Monday, September 15, 2014

Compressing hydrogen and helium particle close enough may create fusion energy

In a wide expanse of space, gravity drew dust and gas together to create the young solar system. The sun formed first from the vast material, with the planets close behind. But how did a sea of swirling particles become the brightest star in our sky?

Although it may look empty, space is filled with gas and dust. Most of the material was hydrogen and helium, but some of it was made up of leftover remnants from the violent deaths of stars. Waves of energy travelling through space pressed clouds of such particles closer together, and gravity causes them to collapse in on themselves. As the material drew together, gravity caused it to spin. The spin caused the cloud to flatten into a disk like a pancake. In the center, the material clumped together to form a protostar that would eventually become the sun. About one million Earths could fit inside the sun.

The young protostar was a ball of hydrogen and helium not yet powered by fusion. Over the course of about fifty million years, the temperature (18 million Fahrenheit )and pressure of the material inside increased, jumpstarting the fusion of hydrogen that drives the sun today.

The formation of the sun didn't take up all of the cloud it was born from. What was left continued to orbit the star, while planets formed from the leftover material. The sun is an average-size star, not too big and not to small. Its size makes it an excellent star to orbit, as it is neither large and fast-burning nor small and dim.

Several million years from now, the hydrogen inside of the sun will run out, and the star will swell up into a red giant with a radius extending to Earth's orbit. The helium at its core will also be consumed. The star will never be hot enough to burn the oxygen and carbon that are left behind, so the sun will fizzle out and become a white dwarf.

The sun is the closest star to Earth, at a mean distance from our planet of 149.60 million kilometers (92.96 million miles). This distance is known as an astronomical unit (abbreviated AU), and sets the scale for measuring distances all across the solar system. The sun, a huge sphere of mostly ionized gas, supports life on Earth. The connection and interactions between the sun and Earth drive the seasons, ocean currents, weather and climate.

About one million Earths could fit inside the sun. It is held together by gravitational attraction, producing immense pressure and temperature at its core. The sun has six regions - the core, the radiative zone, and the convective zone in the interior; the visible surface (the photosphere); the chromosphere; and the outermost region, the corona. The sun has no solid surface.

At the core, the temperature is about 15 million degrees Celsius (about 27 million degrees Fahrenheit), which is sufficient to sustain thermonuclear fusion. The energy produced in the core powers the sun and produces essentially all the heat and light we receive on Earth. Energy from the core is carried outward by radiation, which bounces around the radiative zone, taking about 170,000 years to get from the core to the convective zone.
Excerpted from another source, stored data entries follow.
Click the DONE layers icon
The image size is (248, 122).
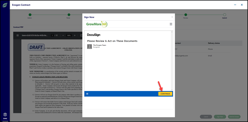(5, 116)
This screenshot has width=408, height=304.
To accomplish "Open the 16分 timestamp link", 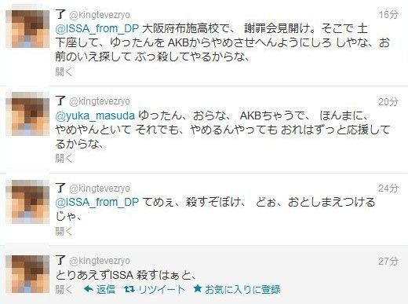I will (x=388, y=15).
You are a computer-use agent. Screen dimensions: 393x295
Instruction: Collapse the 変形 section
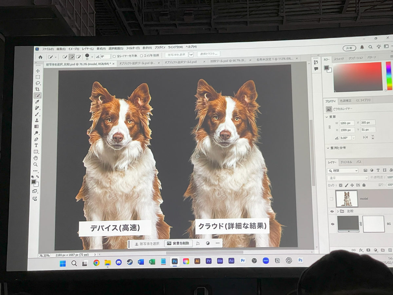327,117
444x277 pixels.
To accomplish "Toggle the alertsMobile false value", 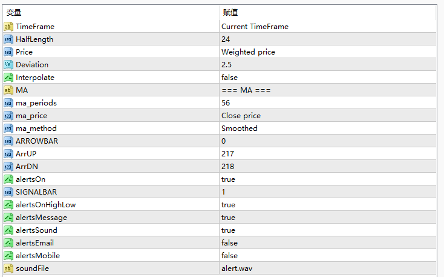I will [229, 256].
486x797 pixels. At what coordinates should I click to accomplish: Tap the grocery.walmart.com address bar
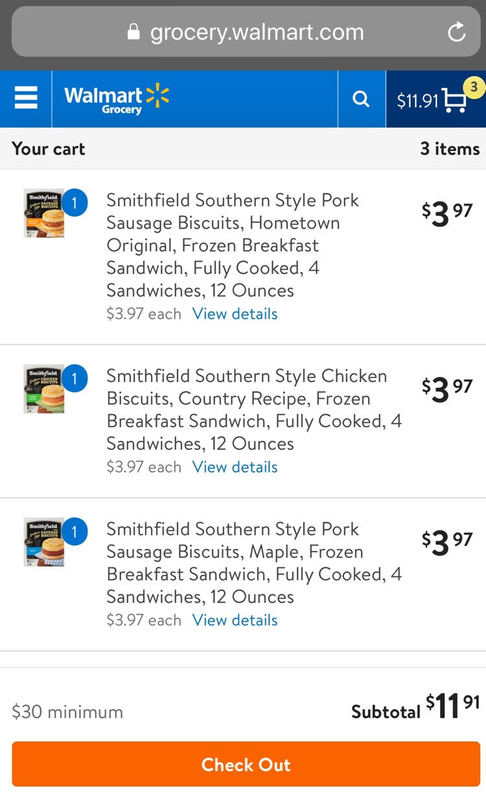[257, 32]

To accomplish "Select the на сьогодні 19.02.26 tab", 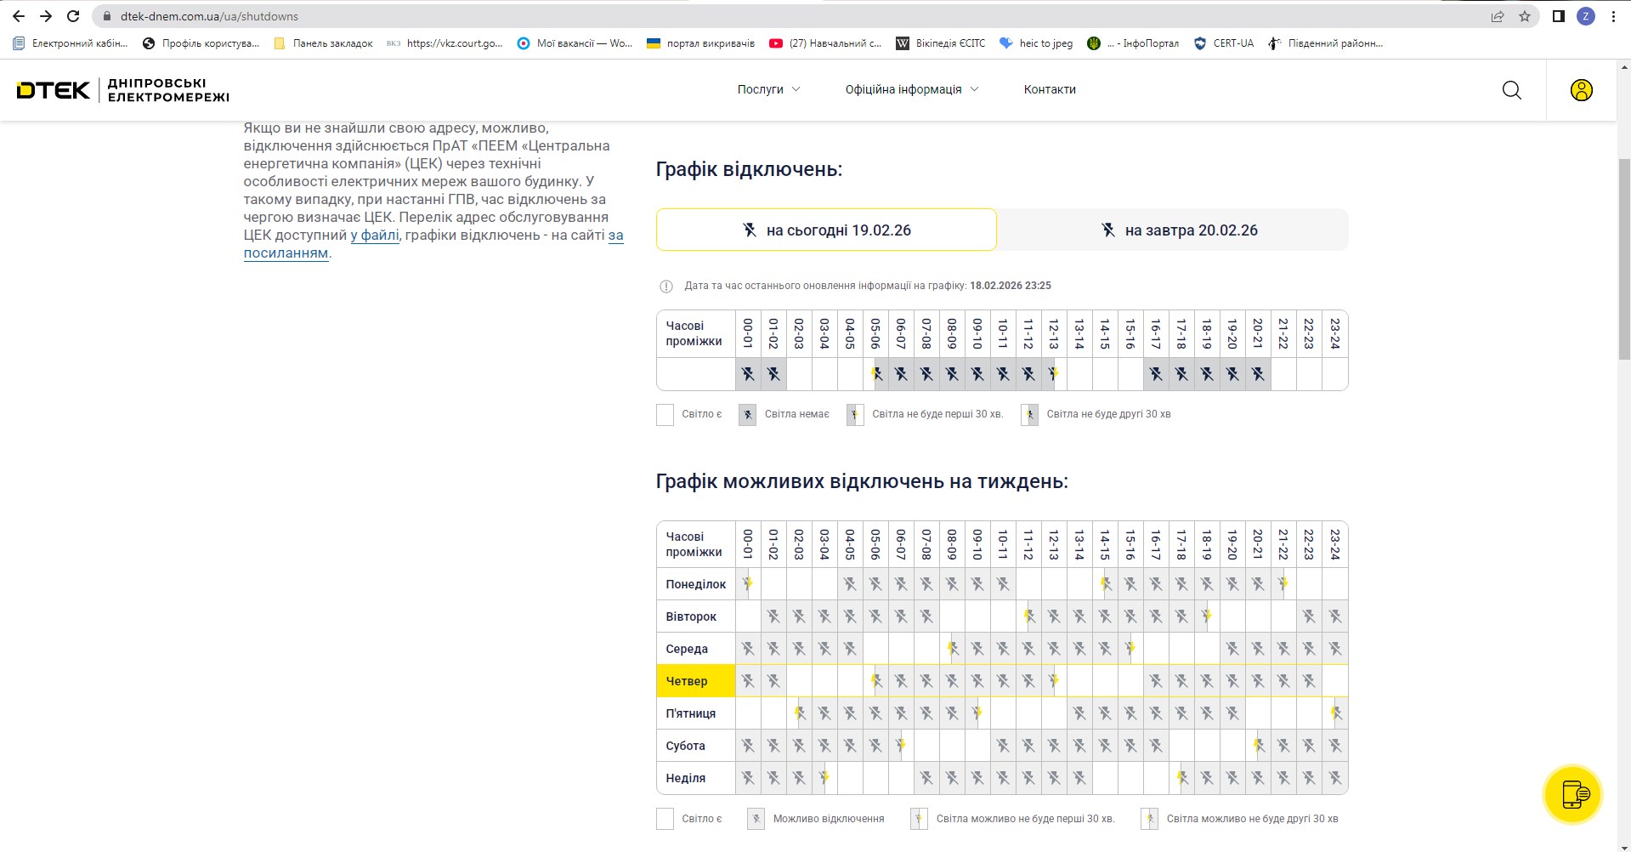I will tap(826, 230).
The temperature drops below 2 million degrees Celsius (3.5 million degrees Fahrenheit) in the convective zone, where large bubbles of hot plasma (a soup of ionized atoms) move upwards.

The sun's surface - the photosphere - is a 500-kilometer-thick (300-mile-thick) region, from which most of the sun's radiation escapes outward and is detected as the sunlight we observe here on Earth about eight minutes after it leaves the Sun. Sunspots in the photosphere are areas with strong magnetic fields that are cooler, and thus darker, than the surrounding region. Sunspot numbers fluctuate every 11 years as part of the sun's magnetic activity cycle. Also connected to this cycle are bright solar flares and huge coronal mass ejections that blast off the sun.

The temperature of the photosphere is about 5,500 degrees Celsius (10,000 degrees Fahrenheit). Above the photosphere lie the tenuous chromosphere and the corona (crown). Visible light from these top regions is usually too weak to be seen against the brighter photosphere, but during total solar eclipses, when the Moon covers the photosphere, the chromosphere can be seen as a red rim around the sun while the corona forms a beautiful white crown with plasma streaming outward, forming the points of the crown.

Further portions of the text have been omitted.